═══ Records for this task

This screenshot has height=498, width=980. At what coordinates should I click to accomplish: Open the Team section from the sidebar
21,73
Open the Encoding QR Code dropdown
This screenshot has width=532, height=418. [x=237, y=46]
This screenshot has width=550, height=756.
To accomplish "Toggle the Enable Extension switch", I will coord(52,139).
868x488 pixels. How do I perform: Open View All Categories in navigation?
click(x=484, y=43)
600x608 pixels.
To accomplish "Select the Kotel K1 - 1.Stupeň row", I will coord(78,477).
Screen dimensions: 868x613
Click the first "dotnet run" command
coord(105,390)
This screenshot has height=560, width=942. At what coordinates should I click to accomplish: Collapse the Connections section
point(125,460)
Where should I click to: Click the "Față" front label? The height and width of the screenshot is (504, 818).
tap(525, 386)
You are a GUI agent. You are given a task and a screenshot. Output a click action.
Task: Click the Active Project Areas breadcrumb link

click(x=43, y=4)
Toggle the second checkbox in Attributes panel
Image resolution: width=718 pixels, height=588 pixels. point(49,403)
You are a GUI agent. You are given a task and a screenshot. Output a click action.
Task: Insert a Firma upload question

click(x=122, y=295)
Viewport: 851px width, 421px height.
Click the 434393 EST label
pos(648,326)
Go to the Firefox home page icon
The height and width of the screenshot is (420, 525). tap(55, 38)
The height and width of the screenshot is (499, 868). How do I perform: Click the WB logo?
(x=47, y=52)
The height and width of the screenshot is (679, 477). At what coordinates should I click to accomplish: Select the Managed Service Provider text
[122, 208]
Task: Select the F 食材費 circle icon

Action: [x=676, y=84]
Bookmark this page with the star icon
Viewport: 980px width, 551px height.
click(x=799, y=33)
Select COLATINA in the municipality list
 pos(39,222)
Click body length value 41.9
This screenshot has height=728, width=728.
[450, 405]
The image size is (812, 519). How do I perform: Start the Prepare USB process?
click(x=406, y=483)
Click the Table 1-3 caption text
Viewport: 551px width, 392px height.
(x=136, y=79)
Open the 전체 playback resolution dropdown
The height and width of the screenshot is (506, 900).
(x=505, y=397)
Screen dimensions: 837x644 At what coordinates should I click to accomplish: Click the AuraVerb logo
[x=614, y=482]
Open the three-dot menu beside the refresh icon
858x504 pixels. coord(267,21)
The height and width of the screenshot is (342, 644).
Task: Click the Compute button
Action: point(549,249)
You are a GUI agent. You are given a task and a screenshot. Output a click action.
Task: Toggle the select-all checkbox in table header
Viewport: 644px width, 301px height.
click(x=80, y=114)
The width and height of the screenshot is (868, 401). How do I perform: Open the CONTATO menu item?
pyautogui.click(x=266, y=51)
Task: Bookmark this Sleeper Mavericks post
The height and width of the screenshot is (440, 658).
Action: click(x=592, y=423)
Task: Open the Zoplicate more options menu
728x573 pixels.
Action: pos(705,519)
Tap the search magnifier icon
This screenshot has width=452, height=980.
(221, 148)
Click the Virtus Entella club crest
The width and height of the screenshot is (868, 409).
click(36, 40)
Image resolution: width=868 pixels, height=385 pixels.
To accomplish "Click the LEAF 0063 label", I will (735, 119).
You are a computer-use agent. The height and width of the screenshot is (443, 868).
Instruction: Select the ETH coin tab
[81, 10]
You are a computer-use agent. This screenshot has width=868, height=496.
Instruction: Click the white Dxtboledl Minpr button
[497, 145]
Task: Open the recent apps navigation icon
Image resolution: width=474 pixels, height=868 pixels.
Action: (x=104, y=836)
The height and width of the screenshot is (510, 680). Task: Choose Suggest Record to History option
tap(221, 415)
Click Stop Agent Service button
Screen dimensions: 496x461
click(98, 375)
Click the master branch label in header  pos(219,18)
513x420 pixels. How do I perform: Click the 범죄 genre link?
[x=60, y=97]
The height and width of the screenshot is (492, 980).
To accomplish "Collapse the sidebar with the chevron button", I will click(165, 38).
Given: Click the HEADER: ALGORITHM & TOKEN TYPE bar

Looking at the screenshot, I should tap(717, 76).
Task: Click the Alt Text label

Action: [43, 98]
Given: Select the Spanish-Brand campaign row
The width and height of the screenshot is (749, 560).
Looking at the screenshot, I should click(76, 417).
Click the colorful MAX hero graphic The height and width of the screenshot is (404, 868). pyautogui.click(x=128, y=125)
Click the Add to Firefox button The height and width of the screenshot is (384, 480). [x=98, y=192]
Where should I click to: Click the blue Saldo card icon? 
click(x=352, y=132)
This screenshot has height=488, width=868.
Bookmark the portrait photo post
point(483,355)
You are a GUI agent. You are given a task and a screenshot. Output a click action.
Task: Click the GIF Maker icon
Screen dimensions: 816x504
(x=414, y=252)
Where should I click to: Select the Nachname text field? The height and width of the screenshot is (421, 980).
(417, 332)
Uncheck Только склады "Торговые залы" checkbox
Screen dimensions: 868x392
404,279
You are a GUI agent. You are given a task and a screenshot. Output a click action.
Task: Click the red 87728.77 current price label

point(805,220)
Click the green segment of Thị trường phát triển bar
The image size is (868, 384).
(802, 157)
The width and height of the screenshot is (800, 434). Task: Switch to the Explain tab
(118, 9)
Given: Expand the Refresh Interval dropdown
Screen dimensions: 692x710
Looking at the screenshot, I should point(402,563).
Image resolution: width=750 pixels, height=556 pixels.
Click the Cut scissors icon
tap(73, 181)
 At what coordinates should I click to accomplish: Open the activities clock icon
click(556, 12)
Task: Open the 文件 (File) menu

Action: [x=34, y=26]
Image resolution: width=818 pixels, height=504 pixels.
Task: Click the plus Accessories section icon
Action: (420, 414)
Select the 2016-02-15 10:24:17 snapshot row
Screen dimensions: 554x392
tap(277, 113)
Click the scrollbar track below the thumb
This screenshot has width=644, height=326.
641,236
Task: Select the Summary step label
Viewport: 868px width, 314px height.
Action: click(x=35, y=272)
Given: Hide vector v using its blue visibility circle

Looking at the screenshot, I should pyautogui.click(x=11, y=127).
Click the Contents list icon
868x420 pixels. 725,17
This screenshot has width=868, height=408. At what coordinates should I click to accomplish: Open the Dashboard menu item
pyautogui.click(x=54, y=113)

══════

Task instructions.
Produce an exact copy of every entry above.

Answer to the exercise.
This screenshot has height=498, width=980. At what coordinates should I click to accomplish: Open the Team section from the sidebar
21,73
Open the Encoding QR Code dropdown
This screenshot has width=532, height=418. [x=237, y=46]
This screenshot has width=550, height=756.
To accomplish "Toggle the Enable Extension switch", I will coord(52,139).
868x488 pixels. How do I perform: Open View All Categories in navigation?
click(x=484, y=43)
600x608 pixels.
To accomplish "Select the Kotel K1 - 1.Stupeň row", I will coord(78,477).
Screen dimensions: 868x613
Click the first "dotnet run" command
coord(105,390)
This screenshot has height=560, width=942. At what coordinates should I click to accomplish: Collapse the Connections section
point(125,460)
Where should I click to: Click the "Față" front label? The height and width of the screenshot is (504, 818).
tap(525, 386)
You are a GUI agent. You are given a task and a screenshot. Output a click action.
Task: Click the Active Project Areas breadcrumb link

click(x=43, y=4)
Toggle the second checkbox in Attributes panel
Image resolution: width=718 pixels, height=588 pixels. point(49,403)
You are a GUI agent. You are given a task and a screenshot. Output a click action.
Task: Insert a Firma upload question

click(x=122, y=295)
Viewport: 851px width, 421px height.
Click the 434393 EST label
pos(648,326)
Go to the Firefox home page icon
The height and width of the screenshot is (420, 525). tap(55, 38)
The height and width of the screenshot is (499, 868). How do I perform: Click the WB logo?
(x=47, y=52)
The height and width of the screenshot is (679, 477). At what coordinates should I click to accomplish: Select the Managed Service Provider text
[122, 208]
Task: Select the F 食材費 circle icon

Action: [x=676, y=84]
Bookmark this page with the star icon
Viewport: 980px width, 551px height.
click(x=799, y=33)
Select COLATINA in the municipality list
 pos(39,222)
Click body length value 41.9
This screenshot has height=728, width=728.
[450, 405]
The image size is (812, 519). How do I perform: Start the Prepare USB process?
click(x=406, y=483)
Click the Table 1-3 caption text
Viewport: 551px width, 392px height.
(x=136, y=79)
Open the 전체 playback resolution dropdown
The height and width of the screenshot is (506, 900).
(x=505, y=397)
Screen dimensions: 837x644 At what coordinates should I click to accomplish: Click the AuraVerb logo
[x=614, y=482]
Open the three-dot menu beside the refresh icon
858x504 pixels. coord(267,21)
The height and width of the screenshot is (342, 644).
Task: Click the Compute button
Action: point(549,249)
You are a GUI agent. You are given a task and a screenshot. Output a click action.
Task: Toggle the select-all checkbox in table header
Viewport: 644px width, 301px height.
click(x=80, y=114)
The width and height of the screenshot is (868, 401). How do I perform: Open the CONTATO menu item?
pyautogui.click(x=266, y=51)
Task: Bookmark this Sleeper Mavericks post
The height and width of the screenshot is (440, 658).
Action: click(x=592, y=423)
Task: Open the Zoplicate more options menu
728x573 pixels.
Action: pos(705,519)
Tap the search magnifier icon
This screenshot has width=452, height=980.
(221, 148)
Click the Virtus Entella club crest
The width and height of the screenshot is (868, 409).
click(36, 40)
Image resolution: width=868 pixels, height=385 pixels.
To accomplish "Click the LEAF 0063 label", I will (735, 119).
You are a computer-use agent. The height and width of the screenshot is (443, 868).
Instruction: Select the ETH coin tab
[81, 10]
You are a computer-use agent. This screenshot has width=868, height=496.
Instruction: Click the white Dxtboledl Minpr button
[497, 145]
Task: Open the recent apps navigation icon
Image resolution: width=474 pixels, height=868 pixels.
Action: (x=104, y=836)
The height and width of the screenshot is (510, 680). Task: Choose Suggest Record to History option
tap(221, 415)
Click Stop Agent Service button
Screen dimensions: 496x461
click(98, 375)
Click the master branch label in header  pos(219,18)
513x420 pixels. How do I perform: Click the 범죄 genre link?
[x=60, y=97]
The height and width of the screenshot is (492, 980).
To accomplish "Collapse the sidebar with the chevron button", I will click(165, 38).
Given: Click the HEADER: ALGORITHM & TOKEN TYPE bar

Looking at the screenshot, I should tap(717, 76).
Task: Click the Alt Text label

Action: [43, 98]
Given: Select the Spanish-Brand campaign row
The width and height of the screenshot is (749, 560).
Looking at the screenshot, I should click(76, 417).
Click the colorful MAX hero graphic The height and width of the screenshot is (404, 868). pyautogui.click(x=128, y=125)
Click the Add to Firefox button The height and width of the screenshot is (384, 480). [x=98, y=192]
Where should I click to: Click the blue Saldo card icon? 
click(x=352, y=132)
This screenshot has height=488, width=868.
Bookmark the portrait photo post
point(483,355)
You are a GUI agent. You are given a task and a screenshot. Output a click action.
Task: Click the GIF Maker icon
Screen dimensions: 816x504
(x=414, y=252)
Where should I click to: Select the Nachname text field? The height and width of the screenshot is (421, 980).
(417, 332)
Uncheck Только склады "Торговые залы" checkbox
Screen dimensions: 868x392
404,279
You are a GUI agent. You are given a task and a screenshot. Output a click action.
Task: Click the red 87728.77 current price label

point(805,220)
Click the green segment of Thị trường phát triển bar
The image size is (868, 384).
(802, 157)
The width and height of the screenshot is (800, 434). Task: Switch to the Explain tab
(118, 9)
Given: Expand the Refresh Interval dropdown
Screen dimensions: 692x710
Looking at the screenshot, I should point(402,563).
Image resolution: width=750 pixels, height=556 pixels.
Click the Cut scissors icon
tap(73, 181)
 At what coordinates should I click to accomplish: Open the activities clock icon
click(556, 12)
Task: Open the 文件 (File) menu

Action: [x=34, y=26]
Image resolution: width=818 pixels, height=504 pixels.
Task: Click the plus Accessories section icon
Action: (420, 414)
Select the 2016-02-15 10:24:17 snapshot row
Screen dimensions: 554x392
tap(277, 113)
Click the scrollbar track below the thumb
This screenshot has width=644, height=326.
641,236
Task: Select the Summary step label
Viewport: 868px width, 314px height.
Action: click(x=35, y=272)
Given: Hide vector v using its blue visibility circle

Looking at the screenshot, I should pyautogui.click(x=11, y=127).
Click the Contents list icon
868x420 pixels. 725,17
This screenshot has width=868, height=408. At what coordinates should I click to accomplish: Open the Dashboard menu item
pyautogui.click(x=54, y=113)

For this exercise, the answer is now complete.